The whole issue of her illness and death had centered around this little infant. Her fifth pregnancy had been a stillborn disaster at the fifth month and my old college surgeon who was our family doctor wanted to tie off her tubes. He said Patty you’ve got four beautiful children, now we’ve got a terrible deformed, let’s quit while we’re ahead and Patty told him that child is going to be born in this world if it’s the last thing I ever do. This is thin ice to skate on that that child be born in the world if it’s the last thing I ever do. This is thin ice to sake on. And she deliberately got pregnant and had carried it all the way through. In the fifth month they found she had this cancer and wanted to abort the child, saying it would give her some modicum of chance, otherwise she had no chance at all. She said you will not abort that child. It’s going to be born into this world. So that was the central focus of her, her last year on life all centered on that child and making the child well.
Well? It had no connection between the cerebral system up here and the body. It was a basket case. This finally did her in, particularly the medical interactions that were involved in all this. So then the issue was that after her death, and she certainly did die in this exalted state of excitement over Jesus and the gold lights and so on, after that, her passion over that child simply brought her back several times.
Here we’re dealing simply with the fact. This was an event I know about, this is within my knowing, my personal phenomenal logical experience. I can’t deny it. I’d be a fool to. On the other hand, how much of a great universal thing we base it on that? We can’t, because that would be arrogance on our part. So what happens after death, to my way of thinking, is an open-ended question mark. Could we close that question mark? Probably the whole show would stop. That is part of this great enigma, the great journey into the unknown. That simply intensifies the journey into the unknown and what it’s all about.
But to then turn around and say this indicates reincarnation is to my way of thinking a very weak argument. The universe is being created by the spawning of whole new universes all the time, whole new planetary solar systems, galaxies, it’s a new, new, new ever. The spawning of new life all the time, it’s just boiling up life, life seeking life, like enjoying life, life celebrating itself, etc., etc. Every birth into the world is love seeking its own expression all over again. At each birth nature, whatever that is, asks now will be able to move into the higher realms this time or are we going to end up having to defend ourselves again? This is that whole aspect that we uncovered over the last ten years.
And of course the issue is to fall back on a mechanical process such as reincarnation has never made any sense to me. Now we have all sorts of cases in which children can give verbatim accounts of some individual who only recently died or was a kinsmen or something else. Ian Stevens has collected hundreds of those cases. In an infinite universe where new creatures are coming into the world in a great kind of a boiling up of the created pot there will be many cases in which a previous structure might inhabit one of these new structures. Patty might have moved into the psychic structure of that infant for all we know. That would not be reincarnation as such.

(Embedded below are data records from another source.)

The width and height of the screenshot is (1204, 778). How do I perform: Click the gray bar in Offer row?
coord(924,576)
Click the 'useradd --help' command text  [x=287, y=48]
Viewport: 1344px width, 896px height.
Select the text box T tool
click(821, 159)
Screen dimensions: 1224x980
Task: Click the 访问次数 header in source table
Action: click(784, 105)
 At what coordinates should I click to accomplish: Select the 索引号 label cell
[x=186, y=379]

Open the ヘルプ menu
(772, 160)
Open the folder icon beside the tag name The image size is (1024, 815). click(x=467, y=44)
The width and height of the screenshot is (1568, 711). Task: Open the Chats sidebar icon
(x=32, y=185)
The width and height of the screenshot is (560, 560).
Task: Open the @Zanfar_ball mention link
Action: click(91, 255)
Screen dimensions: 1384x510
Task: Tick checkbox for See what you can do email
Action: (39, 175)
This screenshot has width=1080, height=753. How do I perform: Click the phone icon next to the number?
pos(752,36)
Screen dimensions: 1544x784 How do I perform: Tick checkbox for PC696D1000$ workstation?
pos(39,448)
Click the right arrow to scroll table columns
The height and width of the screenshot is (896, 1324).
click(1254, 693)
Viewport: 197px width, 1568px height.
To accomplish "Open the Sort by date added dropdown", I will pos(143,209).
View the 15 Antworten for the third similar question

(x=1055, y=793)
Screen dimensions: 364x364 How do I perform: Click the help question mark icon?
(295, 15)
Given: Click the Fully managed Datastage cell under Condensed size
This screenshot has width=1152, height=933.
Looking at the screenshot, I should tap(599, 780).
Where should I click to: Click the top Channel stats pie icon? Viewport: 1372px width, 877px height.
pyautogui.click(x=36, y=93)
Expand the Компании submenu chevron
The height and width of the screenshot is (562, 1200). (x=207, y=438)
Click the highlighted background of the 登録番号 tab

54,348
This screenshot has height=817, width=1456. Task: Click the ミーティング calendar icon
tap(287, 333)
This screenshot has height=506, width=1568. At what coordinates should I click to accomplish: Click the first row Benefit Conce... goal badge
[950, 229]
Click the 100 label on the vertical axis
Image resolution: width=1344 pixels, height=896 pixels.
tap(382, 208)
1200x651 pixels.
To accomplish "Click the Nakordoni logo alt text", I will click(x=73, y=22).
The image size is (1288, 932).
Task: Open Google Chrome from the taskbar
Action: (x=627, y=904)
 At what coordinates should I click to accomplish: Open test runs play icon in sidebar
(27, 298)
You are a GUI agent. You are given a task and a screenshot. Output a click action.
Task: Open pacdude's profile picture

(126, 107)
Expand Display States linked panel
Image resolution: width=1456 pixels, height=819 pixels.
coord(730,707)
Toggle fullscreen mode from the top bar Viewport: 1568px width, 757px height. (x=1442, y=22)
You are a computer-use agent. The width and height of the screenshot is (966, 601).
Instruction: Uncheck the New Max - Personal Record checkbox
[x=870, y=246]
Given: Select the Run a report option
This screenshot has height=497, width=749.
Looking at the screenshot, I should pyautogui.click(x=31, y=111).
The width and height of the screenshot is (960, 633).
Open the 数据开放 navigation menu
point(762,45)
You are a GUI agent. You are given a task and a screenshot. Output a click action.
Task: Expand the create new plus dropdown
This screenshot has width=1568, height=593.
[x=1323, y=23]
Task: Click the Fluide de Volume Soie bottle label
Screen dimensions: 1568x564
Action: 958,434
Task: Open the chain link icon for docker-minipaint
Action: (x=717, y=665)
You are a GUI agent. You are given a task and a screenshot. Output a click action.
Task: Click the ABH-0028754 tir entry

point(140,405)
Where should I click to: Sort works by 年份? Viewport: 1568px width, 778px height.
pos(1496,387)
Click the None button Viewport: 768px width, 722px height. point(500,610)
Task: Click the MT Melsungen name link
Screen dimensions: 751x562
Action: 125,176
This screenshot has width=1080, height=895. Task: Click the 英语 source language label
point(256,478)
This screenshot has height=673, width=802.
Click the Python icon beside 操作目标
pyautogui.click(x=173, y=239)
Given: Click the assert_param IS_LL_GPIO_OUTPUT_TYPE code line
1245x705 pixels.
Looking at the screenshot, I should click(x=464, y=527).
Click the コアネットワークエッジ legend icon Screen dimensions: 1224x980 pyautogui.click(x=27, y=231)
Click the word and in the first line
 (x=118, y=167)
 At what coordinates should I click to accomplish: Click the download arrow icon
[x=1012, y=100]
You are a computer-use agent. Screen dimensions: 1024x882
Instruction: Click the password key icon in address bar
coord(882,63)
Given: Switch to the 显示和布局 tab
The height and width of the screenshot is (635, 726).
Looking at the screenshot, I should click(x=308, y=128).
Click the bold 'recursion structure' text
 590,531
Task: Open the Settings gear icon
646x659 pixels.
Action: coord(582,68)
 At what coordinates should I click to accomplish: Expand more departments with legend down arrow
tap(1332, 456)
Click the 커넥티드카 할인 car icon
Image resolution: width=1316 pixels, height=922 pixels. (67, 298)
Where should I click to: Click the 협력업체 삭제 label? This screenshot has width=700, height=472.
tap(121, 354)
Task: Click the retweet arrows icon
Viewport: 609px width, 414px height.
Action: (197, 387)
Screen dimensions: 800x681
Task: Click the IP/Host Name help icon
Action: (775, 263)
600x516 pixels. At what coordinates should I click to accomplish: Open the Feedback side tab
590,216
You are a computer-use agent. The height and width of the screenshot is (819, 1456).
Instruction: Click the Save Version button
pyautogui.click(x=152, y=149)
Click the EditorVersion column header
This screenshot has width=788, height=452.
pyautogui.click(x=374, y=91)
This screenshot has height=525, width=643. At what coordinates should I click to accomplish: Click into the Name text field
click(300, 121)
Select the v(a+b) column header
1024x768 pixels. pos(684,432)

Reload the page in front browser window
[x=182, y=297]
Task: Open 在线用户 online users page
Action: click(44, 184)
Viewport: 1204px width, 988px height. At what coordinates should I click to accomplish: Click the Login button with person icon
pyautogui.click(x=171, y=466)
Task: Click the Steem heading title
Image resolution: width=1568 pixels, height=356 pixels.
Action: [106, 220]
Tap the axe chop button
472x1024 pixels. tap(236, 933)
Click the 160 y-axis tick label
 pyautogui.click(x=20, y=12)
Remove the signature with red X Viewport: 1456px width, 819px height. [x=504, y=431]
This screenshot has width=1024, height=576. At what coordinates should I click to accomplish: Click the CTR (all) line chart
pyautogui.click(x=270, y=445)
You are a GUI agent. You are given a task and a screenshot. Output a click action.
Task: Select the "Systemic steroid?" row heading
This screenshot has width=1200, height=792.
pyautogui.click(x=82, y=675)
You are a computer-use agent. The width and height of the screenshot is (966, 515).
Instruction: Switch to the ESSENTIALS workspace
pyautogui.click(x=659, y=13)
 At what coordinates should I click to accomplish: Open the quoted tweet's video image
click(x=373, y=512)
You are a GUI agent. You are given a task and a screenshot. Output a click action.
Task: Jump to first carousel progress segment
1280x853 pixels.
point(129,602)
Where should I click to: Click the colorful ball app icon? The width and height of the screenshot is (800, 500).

The East has made a mechanical process out of reincarnation. If you butcher that cow in this life and you people want a cow in the next life, utterly ridiculous nonsense. And even the theories of reincarnation have at their hearts some serious flaws. Even Rudolph Steiner and he gets into a very elaborate theory of reincarnation, but underneath it is seems to be all these are flawed by the simple fact that they are one of the possibilities and who is deny that any of these infinite possibilities might manifest in any of the infinite expressions it brings about.